One issue that has popped up in Colorado is that mountain town residents have been reporting higher premiums than other residents of the state under Obamacare. Hickenlooper is open to addressing that.
“We have clearly seen the discrepancies in what the costs are in the mountain towns and what the costs are in the rest of the state, and not everyone who lives in a mountain town has a bigger income…” explained Hickenlooper. “For them to have to pay a higher health insurance, it’s not completely clear to me how that makes sense.”
The governor suggested that in 2015, the state might want to consider one insurance pool for the entire state.

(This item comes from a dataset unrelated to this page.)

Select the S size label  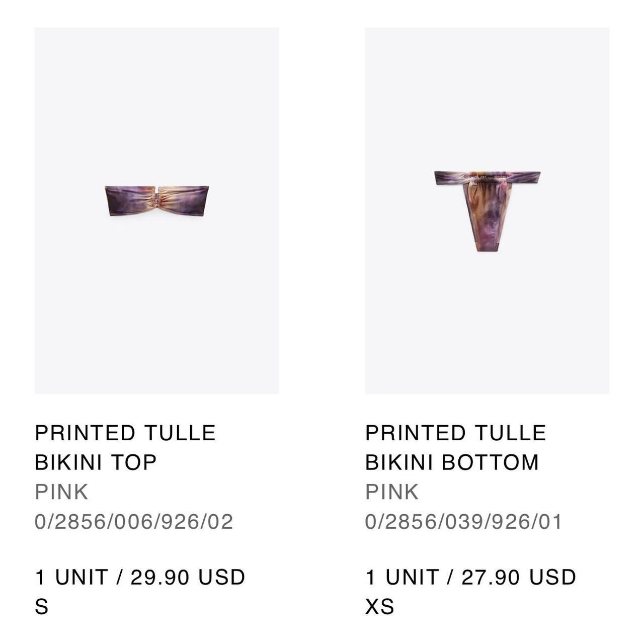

“No one has explained to me, what are the components of that higher cost?” said Hickenlooper. “Why is it so much higher?”
With the defeat of Amendment 66 this November, Hickenlooper will also be pressed to find solutions for K-12 education without raising taxes. He is optimistic, however, that some of the reforms can be implemented without asking voters for more money.

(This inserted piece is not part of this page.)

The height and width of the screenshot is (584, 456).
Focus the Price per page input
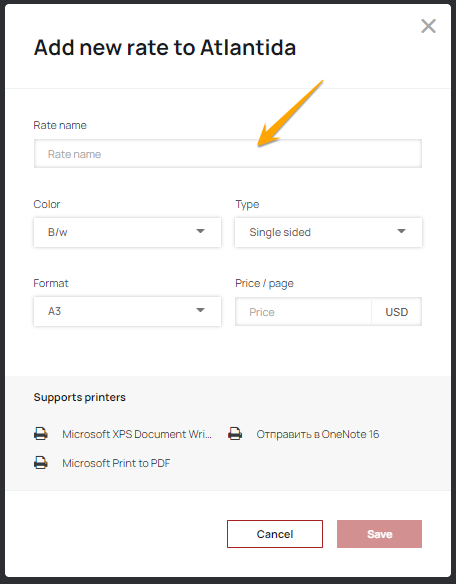(303, 312)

“We have the opportunity to address some of the reforms that don’t cost a lot of money, but they will be more difficult because they were part of a package,” said the governor.
He pointed to transparency as one possibility. The school reform package included creating a website that would have allowed parents to track spending.

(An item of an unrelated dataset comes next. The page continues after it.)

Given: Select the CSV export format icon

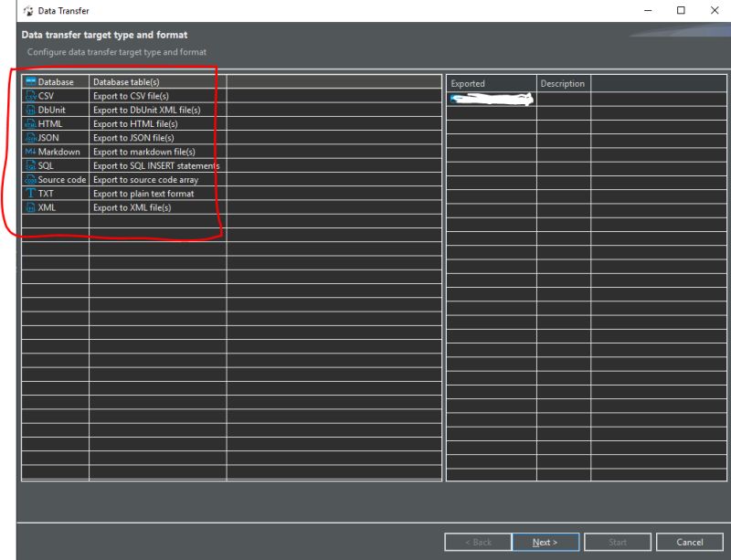Looking at the screenshot, I should pos(30,95).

“I think that can be done relatively inexpensively,” opined Hickenlooper.
But he said the state must still consider long-term fixes to the K-12 system by continuing to have conversations around revenue.
“One of our concerns is as our economy recovers… how do we make sure we’re not taking what are one-time revenues and put them into a base-building context?” he asked.
Fires and Flooding
The governor also remains committed to finding a solution for devastating wildfires. Lawmakers last session sent him a bill authorizing funding for an aerial firefighting fleet, but the state budget did not earmark funding for it.
Hickenlooper has been in discussions with other Western governors on sharing assets and developing more rapid response, including sharing a regional aerial fleet to fight fires.
“We would do well to have shared assets and use them in a more concentrated fashion,” he said.
Meanwhile, the state continues to pull its way out of catastrophic flooding. A legislative Flood Disaster Study Committee has recommended bills for introduction aimed at aiding current and future flood recovery efforts.
“We need to get that housing back in place rapidly,” said Hickenlooper. “Mostly what we’ve been trying to bring together is a sense of local control that the state is here as a partner with local communities, but that we have the great sense of urgency, and trust me, so do local communities…”
The governor and his family spent Christmas in Estes Park; even taking a snowshoeing trip on Christmas Eve, to demonstrate that the state is recovering. The flood hit the Estes Park area hard.
“How do we maximize and accelerate our federal funding and our planning and our implementation to get these communities back to people in houses and businesses succeeding?” asked Hickenlooper.